第21回 パフィー

紹介者 島田 将喜

 

 今回私が紹介するのは、パフィーという2000 年3 月ころに生まれた現在満13 歳の娘です。実はこのコーナーで、パフィーが登場するのは今回で三回目です。第10 回で実母のピンキーが、第7 回で養母のグェクロが、いずれも西田利貞さんにより紹介されており、そこに彼女らの実子・養子として兄のプリムスとともにパフィーが登場します。コーナー常連の彼女を今度は主役として紹介するのは、私が個人的に彼女にとても強い愛着を感じているからというのが理由の一つです。というのは彼女が2 歳を過ぎたころにパフィーと名付けたのが、当時マハレに長期滞在してピンキーを調査対象としていた私なのです。そんなわけで(名付けの)親バカ?による娘の自慢話と思ってお読みいただければと思います。

 さて現在、兄のプリムスはM 集団の第一位と目されるまでに出世し、あまり妹のパフィーと直接かかわることは少ないようです。しかしたまに二人が毛づくろいを交わしているのを見ると、ああ二人は兄妹だったっけ!と少し安心します。そうして改めて見ると顔つきは兄妹でたしかによく似ていますが、容姿以外にも二人がよく似ている行動上の特徴があります。それは毛づくろいの際の唇の動きです。他の個体の体を毛づくろいするたびに、唇を盛んにパクパクと開閉して音を出します。この行動をリップスマックといい、やり方や頻度、音の大きさなどには個体差があることが知られていますが、この兄妹で「パクパク具合」がよく似ているのです。リズムを書き表すのは難しいのですが「パク・パク・パク・・、パクパクパクパクッ・・!!」と、まあこんな感じです。こんな妙な癖?まで、兄妹で似てしまうことがあるようです。
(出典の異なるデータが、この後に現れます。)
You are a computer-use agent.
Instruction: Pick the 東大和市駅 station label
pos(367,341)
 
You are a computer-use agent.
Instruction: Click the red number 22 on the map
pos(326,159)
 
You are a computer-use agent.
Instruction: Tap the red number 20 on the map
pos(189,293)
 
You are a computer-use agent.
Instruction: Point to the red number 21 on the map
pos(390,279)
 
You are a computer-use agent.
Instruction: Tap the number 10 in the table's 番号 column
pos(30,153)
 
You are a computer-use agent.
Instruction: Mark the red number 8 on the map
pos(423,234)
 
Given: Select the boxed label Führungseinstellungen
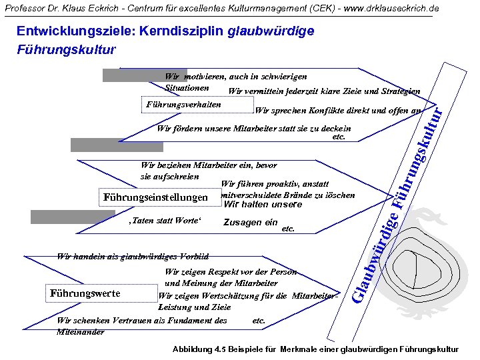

 もう一つ血のつながりについて考えさせられる話を紹介しましょう。実母ピンキーの性皮は巨大でそれが名前の由来になったことは西田さんも紹介されています。私が2008 年の調査でワカモノになったパフィーを最初に見たとき、彼女のふくらみ始めた性皮の形状が、ピンキーのそれとサイズが違うだけでそっくり(つまり相似)なことに、私は感心したものです。最近マハレから帰国された花村俊吉さんの報告によれば、パフィーは集団を出てゆかないまま発情し、集団内のオスたちに「モテモテ」だったとのことです。子持ちでない若いメスがそれほどオスにモテるというのは珍しいことなのですが、母親ゆずりのあの性皮には、オスを大いに魅惑するところがあるのでしょう。年ごろのパフィーが群れを出てゆくにせよ、出てゆかぬにせよ、名付け親としては複雑な気分です。